▶ _TASK INPUT_:
====
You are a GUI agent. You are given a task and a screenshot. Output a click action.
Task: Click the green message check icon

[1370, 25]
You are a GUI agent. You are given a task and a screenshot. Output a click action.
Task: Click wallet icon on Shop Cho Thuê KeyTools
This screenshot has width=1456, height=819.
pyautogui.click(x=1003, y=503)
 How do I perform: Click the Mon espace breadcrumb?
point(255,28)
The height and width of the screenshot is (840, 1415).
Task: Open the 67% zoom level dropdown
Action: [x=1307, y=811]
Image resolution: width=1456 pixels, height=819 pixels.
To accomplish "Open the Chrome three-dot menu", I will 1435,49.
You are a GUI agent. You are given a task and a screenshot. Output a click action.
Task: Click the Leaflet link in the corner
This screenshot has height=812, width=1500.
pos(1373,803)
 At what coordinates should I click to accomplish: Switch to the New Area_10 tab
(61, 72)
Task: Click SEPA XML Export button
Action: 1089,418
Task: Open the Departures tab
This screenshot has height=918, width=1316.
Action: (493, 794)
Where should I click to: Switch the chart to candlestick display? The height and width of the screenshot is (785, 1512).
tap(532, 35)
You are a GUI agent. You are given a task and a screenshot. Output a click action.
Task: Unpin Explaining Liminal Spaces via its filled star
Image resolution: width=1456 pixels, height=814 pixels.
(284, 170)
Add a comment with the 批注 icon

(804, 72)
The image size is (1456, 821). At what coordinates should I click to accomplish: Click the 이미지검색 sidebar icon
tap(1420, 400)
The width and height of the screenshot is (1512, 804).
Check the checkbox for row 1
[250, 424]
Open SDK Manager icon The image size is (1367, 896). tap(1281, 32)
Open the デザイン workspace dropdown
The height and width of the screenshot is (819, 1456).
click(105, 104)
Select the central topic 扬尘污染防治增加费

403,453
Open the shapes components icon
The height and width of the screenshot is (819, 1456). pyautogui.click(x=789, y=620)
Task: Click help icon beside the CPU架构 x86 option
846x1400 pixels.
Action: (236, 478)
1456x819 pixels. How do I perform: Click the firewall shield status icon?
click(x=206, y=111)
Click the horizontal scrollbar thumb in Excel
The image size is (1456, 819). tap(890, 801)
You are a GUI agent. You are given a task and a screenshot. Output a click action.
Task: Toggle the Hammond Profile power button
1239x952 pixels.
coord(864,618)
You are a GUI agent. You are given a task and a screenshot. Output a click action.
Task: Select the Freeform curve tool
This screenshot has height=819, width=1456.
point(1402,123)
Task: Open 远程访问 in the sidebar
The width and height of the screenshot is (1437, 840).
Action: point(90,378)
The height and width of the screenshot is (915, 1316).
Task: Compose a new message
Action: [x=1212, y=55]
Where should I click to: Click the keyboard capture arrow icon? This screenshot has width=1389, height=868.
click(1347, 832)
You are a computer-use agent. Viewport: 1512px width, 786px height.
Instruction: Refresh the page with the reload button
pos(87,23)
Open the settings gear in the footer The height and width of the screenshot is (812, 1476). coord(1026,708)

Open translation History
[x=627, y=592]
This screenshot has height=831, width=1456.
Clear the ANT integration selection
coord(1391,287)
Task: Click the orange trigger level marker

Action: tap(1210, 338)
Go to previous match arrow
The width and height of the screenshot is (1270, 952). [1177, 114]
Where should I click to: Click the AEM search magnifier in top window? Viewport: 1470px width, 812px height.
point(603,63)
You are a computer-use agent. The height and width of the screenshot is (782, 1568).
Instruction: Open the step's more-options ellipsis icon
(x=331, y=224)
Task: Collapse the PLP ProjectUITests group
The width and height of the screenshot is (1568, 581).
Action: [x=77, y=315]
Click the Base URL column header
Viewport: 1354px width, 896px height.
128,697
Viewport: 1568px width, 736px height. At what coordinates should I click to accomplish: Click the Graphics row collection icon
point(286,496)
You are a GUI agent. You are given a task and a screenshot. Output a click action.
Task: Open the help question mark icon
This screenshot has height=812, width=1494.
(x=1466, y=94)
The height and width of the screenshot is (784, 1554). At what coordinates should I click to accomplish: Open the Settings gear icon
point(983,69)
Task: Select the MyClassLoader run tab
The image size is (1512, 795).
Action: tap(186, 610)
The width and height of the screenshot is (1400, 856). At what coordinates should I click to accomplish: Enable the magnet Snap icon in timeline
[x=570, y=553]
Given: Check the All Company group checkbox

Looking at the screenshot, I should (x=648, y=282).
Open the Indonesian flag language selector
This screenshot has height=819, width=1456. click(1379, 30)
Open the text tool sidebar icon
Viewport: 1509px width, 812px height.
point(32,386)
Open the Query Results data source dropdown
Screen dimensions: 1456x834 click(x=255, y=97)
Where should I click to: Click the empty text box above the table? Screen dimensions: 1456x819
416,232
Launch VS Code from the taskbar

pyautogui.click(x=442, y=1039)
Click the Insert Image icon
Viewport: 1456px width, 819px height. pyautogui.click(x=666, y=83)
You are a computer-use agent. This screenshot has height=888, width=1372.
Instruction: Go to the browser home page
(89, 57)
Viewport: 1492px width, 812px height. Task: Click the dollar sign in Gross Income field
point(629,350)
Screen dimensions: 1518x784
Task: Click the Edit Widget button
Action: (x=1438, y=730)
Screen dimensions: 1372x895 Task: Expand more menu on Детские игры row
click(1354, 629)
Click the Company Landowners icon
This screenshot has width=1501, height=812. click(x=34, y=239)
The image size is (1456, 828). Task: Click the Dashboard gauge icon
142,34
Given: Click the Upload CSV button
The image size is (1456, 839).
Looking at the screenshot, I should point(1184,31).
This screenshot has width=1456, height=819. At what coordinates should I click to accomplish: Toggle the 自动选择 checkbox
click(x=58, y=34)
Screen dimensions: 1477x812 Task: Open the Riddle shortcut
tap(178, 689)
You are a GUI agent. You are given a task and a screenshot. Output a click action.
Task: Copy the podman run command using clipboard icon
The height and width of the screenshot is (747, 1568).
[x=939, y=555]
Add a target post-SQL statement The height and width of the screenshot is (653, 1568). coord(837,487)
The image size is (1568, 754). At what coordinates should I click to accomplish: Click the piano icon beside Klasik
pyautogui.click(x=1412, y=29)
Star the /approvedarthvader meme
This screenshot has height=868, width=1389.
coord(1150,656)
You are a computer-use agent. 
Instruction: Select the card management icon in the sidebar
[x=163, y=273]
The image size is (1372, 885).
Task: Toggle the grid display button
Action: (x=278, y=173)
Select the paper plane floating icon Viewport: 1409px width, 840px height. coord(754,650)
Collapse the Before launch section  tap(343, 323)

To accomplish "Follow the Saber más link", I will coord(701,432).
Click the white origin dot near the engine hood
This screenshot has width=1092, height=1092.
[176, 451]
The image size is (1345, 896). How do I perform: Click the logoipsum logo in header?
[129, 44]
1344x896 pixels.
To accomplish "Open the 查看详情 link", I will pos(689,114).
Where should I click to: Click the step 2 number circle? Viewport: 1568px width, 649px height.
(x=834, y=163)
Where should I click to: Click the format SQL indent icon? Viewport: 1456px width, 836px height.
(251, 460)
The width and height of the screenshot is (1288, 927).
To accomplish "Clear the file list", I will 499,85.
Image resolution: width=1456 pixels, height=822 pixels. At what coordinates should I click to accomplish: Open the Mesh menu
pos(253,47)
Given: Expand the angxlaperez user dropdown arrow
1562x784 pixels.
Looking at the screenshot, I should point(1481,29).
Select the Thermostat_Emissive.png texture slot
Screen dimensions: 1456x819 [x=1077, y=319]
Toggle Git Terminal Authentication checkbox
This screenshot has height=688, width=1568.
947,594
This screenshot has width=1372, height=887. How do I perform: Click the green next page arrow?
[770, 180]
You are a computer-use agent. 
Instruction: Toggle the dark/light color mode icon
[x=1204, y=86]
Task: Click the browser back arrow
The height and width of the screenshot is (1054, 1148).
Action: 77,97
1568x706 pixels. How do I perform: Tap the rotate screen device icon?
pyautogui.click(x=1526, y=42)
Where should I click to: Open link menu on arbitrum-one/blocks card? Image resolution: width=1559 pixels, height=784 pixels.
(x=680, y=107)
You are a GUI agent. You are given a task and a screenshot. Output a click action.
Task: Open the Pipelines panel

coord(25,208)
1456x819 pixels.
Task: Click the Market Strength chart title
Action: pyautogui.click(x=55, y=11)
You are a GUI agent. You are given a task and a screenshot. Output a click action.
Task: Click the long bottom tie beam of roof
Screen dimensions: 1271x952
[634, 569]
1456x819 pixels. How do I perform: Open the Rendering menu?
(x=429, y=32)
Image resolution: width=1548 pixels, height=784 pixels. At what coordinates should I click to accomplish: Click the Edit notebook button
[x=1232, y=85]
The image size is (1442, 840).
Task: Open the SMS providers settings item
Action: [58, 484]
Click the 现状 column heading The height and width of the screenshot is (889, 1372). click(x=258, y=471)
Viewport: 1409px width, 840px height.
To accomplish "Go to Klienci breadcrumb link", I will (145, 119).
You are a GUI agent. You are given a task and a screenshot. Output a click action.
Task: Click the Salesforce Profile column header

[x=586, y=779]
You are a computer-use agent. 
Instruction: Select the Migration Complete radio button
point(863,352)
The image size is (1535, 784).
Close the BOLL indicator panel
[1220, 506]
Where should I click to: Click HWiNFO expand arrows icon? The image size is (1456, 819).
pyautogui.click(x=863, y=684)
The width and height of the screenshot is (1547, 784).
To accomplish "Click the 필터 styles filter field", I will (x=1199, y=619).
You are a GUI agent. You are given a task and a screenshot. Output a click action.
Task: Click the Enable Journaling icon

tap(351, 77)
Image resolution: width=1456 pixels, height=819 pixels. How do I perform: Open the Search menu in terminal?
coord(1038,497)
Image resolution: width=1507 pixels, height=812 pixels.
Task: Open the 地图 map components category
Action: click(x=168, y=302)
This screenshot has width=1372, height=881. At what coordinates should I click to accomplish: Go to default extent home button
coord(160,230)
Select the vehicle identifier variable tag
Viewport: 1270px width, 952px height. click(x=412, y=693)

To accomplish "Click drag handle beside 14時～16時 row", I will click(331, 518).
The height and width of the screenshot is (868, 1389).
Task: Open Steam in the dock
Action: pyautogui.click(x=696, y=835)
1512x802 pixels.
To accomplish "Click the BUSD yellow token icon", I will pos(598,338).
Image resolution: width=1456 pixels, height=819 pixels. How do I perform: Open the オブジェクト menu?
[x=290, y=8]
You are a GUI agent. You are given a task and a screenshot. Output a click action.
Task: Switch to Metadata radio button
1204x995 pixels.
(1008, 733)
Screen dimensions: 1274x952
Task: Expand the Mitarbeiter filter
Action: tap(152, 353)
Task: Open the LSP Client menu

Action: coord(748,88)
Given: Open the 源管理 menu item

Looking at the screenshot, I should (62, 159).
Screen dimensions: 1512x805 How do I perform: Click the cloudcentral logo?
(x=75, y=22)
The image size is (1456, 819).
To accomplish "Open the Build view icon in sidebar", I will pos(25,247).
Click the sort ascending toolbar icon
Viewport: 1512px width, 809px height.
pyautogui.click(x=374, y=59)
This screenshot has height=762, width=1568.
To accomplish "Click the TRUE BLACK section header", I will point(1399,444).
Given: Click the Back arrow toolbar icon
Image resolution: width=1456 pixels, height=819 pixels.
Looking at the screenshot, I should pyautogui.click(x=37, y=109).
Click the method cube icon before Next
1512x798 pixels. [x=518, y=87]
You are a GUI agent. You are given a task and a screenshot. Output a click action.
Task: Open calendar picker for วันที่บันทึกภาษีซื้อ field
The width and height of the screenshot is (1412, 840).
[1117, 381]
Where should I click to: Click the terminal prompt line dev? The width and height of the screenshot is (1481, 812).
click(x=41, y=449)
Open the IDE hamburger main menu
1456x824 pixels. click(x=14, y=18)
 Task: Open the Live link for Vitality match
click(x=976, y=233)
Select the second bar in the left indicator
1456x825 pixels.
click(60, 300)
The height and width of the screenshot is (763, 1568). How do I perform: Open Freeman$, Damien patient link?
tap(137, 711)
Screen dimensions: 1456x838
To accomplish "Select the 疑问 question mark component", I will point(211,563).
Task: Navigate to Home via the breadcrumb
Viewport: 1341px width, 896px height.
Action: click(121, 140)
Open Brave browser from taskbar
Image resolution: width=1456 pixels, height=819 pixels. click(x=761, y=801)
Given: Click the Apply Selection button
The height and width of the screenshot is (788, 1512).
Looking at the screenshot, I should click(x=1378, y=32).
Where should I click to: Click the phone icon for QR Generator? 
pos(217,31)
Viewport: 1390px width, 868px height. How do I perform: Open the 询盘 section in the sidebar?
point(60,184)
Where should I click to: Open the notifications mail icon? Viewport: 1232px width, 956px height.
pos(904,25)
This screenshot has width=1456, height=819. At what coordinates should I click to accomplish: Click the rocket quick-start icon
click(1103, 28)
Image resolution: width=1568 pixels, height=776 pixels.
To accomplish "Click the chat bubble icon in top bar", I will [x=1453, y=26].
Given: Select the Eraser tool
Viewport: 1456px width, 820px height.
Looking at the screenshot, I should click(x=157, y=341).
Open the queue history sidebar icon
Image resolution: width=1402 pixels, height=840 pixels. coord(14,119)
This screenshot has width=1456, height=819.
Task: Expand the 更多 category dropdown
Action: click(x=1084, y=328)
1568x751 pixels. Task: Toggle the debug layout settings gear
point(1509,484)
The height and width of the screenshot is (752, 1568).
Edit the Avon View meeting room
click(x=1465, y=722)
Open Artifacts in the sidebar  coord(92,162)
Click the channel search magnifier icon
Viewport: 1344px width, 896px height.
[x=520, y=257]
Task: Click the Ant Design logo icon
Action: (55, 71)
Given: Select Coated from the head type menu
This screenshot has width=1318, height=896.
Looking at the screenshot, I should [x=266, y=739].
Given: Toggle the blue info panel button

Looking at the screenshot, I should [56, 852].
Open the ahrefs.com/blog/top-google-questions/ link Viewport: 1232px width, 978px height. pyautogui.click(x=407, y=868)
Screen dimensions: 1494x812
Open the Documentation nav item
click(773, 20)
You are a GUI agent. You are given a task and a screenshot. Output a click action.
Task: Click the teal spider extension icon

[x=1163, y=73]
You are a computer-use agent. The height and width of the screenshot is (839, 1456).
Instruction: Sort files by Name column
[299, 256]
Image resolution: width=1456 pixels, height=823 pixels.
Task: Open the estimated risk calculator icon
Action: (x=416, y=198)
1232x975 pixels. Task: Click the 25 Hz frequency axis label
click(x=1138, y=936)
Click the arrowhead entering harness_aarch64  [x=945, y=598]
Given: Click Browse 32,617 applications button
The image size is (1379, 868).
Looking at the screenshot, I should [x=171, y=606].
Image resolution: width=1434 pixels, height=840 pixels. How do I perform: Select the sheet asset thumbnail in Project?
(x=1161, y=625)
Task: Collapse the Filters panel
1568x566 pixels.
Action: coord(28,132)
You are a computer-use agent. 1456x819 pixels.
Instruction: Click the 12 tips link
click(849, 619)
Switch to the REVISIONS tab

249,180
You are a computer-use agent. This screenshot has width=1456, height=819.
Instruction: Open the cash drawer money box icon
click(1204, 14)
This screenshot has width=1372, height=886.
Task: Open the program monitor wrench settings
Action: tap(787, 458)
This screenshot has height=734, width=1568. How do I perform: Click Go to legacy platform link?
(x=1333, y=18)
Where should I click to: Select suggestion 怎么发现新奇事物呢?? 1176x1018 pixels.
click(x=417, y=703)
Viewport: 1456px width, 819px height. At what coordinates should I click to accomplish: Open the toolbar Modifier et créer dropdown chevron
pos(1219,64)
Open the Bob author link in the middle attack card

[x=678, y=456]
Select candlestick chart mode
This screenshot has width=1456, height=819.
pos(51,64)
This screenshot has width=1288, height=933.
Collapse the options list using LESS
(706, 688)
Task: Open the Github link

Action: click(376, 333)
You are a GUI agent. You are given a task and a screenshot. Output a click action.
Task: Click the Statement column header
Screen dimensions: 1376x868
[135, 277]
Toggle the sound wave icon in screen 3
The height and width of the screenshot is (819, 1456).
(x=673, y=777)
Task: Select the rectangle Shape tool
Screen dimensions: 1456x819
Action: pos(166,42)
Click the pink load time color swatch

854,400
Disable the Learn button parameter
====
▶ _WHAT THE TASK REQUIRES_:
Copy all lines from the data above that contain the word "help".

▶ _EXPECTED ANSWER_:
Task: Click help icon beside the CPU架构 x86 option
Task: Open the help question mark icon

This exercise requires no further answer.